Efficient food preparation and processing requires a commitment to safety and sanitation beyond family kitchen practices. There are serious business consequences for failing to maintain acceptable food hygiene standards and those who work in the hospitality, restaurant and other food related industries must be aware of what is expected to assure safety. The good news is that food hygiene training is neither scarce nor expensive, and a good number of opportunities can be found on the Internet.
HACCP, Food Safety Management web site is a must first stop for anyone looking for high quality instruction in the area of food safety. The site is connected to the University of Arizona and has a series of easy to understand lessons on HACCP (Hazard Analysis Critical Control Point) food safety. The Food Safety link on the website leads a person to a number of articles on food safety such as Food Processing, Foodborne Microorganisms, and Safe Food Storage. Foodhaacp.com advertises itself as the comprehensive Food Safety Information Website, offering educational videos and announcements of upcoming educational seminars.
The US Department of Agriculture is deeply concerned about food safety and its National Agricultural Library website will direct a visitor to training resources for food hygiene. The National Environmental Health Association has food safety programs dedicated to sharing knowledge that promotes better practices. It offers a Certified Professional Food Handler program (CPFH). The Association also offers a Certified Professional Food Manager (CPFM) program to educate managers so that they will be more proficient on the job.

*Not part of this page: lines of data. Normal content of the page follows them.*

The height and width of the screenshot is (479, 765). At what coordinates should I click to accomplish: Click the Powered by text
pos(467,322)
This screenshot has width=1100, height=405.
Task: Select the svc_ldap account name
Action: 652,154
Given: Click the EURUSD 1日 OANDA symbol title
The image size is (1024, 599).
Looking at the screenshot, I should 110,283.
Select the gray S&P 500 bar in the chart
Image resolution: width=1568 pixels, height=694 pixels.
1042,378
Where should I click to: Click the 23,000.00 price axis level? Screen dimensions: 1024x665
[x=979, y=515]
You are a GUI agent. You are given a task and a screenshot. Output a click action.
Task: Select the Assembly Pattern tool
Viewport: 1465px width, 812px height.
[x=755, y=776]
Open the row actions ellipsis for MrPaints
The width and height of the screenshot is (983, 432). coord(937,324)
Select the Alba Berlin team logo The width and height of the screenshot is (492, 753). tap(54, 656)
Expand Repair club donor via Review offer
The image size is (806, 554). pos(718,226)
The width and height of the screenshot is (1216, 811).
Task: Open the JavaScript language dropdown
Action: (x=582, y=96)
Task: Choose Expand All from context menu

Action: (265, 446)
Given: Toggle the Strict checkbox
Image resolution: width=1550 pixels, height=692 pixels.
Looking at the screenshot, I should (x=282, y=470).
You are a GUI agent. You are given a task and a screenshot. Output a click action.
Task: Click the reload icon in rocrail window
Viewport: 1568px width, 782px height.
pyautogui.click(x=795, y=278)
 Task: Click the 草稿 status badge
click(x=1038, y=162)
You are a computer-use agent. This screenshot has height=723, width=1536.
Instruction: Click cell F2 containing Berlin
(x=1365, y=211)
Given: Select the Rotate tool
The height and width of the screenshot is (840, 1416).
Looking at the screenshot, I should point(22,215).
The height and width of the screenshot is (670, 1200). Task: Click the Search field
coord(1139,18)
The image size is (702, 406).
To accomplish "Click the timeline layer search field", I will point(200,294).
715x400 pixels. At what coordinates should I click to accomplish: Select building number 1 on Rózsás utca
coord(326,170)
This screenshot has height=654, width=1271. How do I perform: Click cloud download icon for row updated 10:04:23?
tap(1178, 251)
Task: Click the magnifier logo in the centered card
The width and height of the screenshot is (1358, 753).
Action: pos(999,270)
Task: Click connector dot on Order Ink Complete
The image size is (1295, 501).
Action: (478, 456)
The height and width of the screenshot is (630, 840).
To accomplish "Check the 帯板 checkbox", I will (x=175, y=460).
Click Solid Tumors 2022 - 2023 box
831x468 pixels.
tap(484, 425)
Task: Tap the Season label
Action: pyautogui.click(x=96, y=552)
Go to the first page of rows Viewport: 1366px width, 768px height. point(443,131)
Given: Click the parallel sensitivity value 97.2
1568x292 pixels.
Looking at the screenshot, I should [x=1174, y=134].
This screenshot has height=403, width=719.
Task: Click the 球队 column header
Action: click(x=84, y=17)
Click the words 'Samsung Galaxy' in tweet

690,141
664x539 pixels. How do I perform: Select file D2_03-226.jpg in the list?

The food industry also takes an active role in training its employees in better food hygiene. The National Restaurant Association sponsors the National Restaurant Association Educational Foundation (NRAEF). The foundation includes in its curriculum ServSafe Food Safety Starters Program that covers basic food safety, personal hygiene, cross-contamination & allergens, time & temperature, and cleaning & sanitation. Training materials and courses can also be found on the National Association for the Specialty Food Trade website as well as the American Culinary Federation. Further, the web site of the Dietary Managers Association has a listing of approved training programs that include food safety, and these are in class, online and correspondence courses.
It should come as no surprise that so many of the food hygiene training opportunities can be found with organizations directly connected to universities and other centers of higher learning. The National Food Service Management Institute (NFSMI) is a part of the School of Applied Science at The University of Mississippi. While its concentration is on child nutrition, it sponsors training for the creation of school and child care center food safety programs. The University Of North Dakota also offers a program that is DMA approved and offers scholarship opportunity for a prospective student. Lastly, a major food hygiene training website is The International HAACP Alliance, housed within the Department of Animal Science of Texas A&M University. It provides a listing of accredited HACCP training programs, both introductory and advanced.
The training helps foster a safe environment for the preparation, transfer and processing of food. That is a result that cannot be emphasized enough. The World Health Organization (WHO) considers food safety as an essential public health function, which can prevent many food borne diseases. The better the understanding of food hygiene among food workers means the better the chance of a reduction in food borne diseases. As mentioned before, this is a result that cannot be emphasized enough.